# Task objective
Go over the listing below line by line, and return each one holding the string "computer".

# Listed records
=== Begin Enclosure ===
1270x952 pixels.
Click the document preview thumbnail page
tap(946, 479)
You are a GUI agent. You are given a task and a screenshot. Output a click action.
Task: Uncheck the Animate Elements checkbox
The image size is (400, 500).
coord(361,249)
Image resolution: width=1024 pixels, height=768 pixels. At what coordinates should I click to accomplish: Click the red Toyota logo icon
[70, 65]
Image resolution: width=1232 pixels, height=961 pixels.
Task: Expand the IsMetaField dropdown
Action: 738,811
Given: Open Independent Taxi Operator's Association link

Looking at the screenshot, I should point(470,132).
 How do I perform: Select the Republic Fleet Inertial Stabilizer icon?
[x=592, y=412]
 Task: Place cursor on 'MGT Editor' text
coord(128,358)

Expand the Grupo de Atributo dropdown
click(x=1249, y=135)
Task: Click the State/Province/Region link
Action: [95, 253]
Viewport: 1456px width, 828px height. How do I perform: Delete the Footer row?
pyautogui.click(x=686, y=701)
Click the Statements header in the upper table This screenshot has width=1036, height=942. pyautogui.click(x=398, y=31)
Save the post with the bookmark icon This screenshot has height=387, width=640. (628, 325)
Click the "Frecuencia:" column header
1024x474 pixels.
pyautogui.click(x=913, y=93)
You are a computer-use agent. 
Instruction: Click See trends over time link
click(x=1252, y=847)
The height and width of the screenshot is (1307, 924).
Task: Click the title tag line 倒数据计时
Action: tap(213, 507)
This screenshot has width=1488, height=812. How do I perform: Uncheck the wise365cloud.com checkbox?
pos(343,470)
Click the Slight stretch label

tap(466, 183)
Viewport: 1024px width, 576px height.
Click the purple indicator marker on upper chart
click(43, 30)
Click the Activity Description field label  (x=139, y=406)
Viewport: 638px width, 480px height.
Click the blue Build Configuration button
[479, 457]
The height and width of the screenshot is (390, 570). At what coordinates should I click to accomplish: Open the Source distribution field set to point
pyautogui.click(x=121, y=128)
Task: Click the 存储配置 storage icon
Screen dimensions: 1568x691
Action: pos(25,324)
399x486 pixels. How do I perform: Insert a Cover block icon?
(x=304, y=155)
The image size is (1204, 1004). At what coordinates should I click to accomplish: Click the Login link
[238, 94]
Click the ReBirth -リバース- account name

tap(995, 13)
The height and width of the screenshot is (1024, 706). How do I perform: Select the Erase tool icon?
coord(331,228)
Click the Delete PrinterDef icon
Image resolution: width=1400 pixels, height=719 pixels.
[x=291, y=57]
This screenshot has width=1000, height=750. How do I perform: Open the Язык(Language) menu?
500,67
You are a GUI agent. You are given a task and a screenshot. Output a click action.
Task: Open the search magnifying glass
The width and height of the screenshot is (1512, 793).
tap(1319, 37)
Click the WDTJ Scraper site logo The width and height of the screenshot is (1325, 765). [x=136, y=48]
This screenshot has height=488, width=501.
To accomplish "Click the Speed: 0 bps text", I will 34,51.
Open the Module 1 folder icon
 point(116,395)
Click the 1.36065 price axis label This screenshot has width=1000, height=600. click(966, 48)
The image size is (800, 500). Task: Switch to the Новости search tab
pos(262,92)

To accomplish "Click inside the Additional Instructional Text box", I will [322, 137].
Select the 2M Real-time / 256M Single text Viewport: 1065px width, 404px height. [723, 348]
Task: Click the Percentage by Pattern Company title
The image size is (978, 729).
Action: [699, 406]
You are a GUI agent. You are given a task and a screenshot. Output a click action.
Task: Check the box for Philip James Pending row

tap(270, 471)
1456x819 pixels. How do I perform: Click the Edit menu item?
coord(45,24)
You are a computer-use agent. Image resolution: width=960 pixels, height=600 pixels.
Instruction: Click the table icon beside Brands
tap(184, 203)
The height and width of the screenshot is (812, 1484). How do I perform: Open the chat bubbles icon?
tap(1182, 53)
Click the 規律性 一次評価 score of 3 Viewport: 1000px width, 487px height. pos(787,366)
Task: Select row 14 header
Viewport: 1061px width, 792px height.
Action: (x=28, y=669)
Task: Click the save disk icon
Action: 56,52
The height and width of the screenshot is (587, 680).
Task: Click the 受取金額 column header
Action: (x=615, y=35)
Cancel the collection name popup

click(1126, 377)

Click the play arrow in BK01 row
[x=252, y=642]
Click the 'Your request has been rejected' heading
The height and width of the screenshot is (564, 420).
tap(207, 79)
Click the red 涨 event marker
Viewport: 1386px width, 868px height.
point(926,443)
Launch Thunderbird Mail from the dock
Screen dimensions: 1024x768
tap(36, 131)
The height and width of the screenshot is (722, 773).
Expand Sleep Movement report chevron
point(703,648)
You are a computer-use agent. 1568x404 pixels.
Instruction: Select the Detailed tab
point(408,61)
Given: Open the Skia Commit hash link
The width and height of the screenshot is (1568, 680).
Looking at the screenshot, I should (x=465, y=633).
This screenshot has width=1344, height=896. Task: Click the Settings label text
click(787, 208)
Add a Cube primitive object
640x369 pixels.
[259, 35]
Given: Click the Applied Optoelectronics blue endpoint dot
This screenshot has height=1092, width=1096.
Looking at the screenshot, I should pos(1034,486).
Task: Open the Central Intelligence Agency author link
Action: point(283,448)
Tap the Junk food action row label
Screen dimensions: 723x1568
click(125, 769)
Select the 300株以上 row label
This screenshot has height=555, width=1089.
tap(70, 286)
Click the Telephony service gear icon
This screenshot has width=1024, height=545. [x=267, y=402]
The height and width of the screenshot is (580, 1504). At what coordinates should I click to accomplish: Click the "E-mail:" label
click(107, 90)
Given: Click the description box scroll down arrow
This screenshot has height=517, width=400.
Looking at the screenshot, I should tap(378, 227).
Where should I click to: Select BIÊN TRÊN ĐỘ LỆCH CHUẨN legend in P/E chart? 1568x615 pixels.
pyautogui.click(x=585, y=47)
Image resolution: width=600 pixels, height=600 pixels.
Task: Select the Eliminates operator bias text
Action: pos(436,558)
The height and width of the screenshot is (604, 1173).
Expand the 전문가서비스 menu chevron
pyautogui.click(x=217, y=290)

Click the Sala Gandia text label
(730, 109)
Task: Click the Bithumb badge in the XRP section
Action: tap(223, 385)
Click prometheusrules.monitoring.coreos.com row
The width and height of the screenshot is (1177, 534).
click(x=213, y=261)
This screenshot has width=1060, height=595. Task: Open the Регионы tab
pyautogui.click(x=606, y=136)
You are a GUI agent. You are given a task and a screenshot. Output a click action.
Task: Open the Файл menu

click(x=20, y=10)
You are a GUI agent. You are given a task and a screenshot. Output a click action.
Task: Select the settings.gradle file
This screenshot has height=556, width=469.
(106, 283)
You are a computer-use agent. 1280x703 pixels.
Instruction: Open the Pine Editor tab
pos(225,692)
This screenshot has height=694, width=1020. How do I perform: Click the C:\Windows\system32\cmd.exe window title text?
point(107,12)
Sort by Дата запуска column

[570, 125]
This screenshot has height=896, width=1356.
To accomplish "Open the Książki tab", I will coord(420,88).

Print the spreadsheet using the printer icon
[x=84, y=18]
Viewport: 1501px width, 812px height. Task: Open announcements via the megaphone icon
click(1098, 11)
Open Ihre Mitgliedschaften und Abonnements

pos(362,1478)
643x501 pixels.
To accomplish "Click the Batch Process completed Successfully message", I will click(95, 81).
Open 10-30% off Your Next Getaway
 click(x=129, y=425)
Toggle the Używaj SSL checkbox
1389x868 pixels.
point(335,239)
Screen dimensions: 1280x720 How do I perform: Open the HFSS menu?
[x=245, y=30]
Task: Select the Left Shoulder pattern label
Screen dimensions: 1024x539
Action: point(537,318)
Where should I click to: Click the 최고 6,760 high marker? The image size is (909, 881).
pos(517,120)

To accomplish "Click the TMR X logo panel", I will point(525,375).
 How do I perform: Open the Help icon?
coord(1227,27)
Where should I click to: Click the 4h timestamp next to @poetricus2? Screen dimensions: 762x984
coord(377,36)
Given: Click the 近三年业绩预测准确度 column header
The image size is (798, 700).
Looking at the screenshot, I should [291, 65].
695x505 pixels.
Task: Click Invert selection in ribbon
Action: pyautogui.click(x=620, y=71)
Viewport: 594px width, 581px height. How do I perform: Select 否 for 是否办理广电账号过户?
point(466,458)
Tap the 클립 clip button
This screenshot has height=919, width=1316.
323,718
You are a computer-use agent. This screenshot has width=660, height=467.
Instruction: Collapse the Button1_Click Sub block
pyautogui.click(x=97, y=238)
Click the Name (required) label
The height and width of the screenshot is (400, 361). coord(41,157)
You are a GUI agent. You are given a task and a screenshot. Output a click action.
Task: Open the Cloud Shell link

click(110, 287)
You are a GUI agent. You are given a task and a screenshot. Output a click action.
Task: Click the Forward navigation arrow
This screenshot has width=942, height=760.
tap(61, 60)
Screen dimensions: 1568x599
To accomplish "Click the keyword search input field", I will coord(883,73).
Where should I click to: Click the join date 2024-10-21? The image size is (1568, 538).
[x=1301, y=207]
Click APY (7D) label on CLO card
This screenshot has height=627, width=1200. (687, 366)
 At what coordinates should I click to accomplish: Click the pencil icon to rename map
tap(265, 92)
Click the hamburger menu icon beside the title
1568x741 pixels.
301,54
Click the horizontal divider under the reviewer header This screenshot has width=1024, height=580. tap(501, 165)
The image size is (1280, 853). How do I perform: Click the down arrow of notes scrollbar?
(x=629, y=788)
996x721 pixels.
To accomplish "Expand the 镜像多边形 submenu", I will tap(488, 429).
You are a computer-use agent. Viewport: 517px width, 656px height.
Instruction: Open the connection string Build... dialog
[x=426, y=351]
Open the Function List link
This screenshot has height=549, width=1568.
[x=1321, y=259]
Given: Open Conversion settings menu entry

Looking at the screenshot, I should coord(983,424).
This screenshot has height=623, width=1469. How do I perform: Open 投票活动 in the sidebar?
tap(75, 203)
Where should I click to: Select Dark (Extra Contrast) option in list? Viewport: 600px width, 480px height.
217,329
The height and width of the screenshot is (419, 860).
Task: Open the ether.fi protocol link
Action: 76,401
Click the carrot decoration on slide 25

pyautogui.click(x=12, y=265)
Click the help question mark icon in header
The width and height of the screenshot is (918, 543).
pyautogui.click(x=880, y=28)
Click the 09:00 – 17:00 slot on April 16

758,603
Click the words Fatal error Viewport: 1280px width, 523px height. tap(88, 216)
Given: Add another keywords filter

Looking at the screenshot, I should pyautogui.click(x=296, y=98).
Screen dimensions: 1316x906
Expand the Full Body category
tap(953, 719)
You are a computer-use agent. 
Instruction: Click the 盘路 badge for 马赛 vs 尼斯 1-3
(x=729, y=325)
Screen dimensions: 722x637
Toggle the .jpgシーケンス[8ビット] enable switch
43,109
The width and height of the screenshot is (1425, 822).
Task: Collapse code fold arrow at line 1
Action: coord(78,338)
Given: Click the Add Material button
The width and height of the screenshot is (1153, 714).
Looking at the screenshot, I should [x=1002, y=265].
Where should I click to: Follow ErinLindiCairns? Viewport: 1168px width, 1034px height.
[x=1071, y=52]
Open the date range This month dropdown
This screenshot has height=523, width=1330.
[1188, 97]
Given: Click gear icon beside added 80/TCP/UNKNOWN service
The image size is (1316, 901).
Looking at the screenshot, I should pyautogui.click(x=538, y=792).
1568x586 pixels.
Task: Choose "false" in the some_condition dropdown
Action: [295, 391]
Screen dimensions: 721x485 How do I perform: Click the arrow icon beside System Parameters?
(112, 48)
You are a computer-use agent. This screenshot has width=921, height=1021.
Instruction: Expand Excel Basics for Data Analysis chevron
=== End Enclosure ===
# Completed exercise
You are a computer-use agent. 
You are a computer-use agent. Image resolution: width=960 pixels, height=600 pixels.
You are a computer-use agent. 1568x404 pixels.
You are a computer-use agent. 1280x703 pixels.
You are a computer-use agent. This screenshot has width=660, height=467.
You are a computer-use agent. Viewport: 517px width, 656px height.
You are a computer-use agent. 
You are a computer-use agent. This screenshot has width=921, height=1021.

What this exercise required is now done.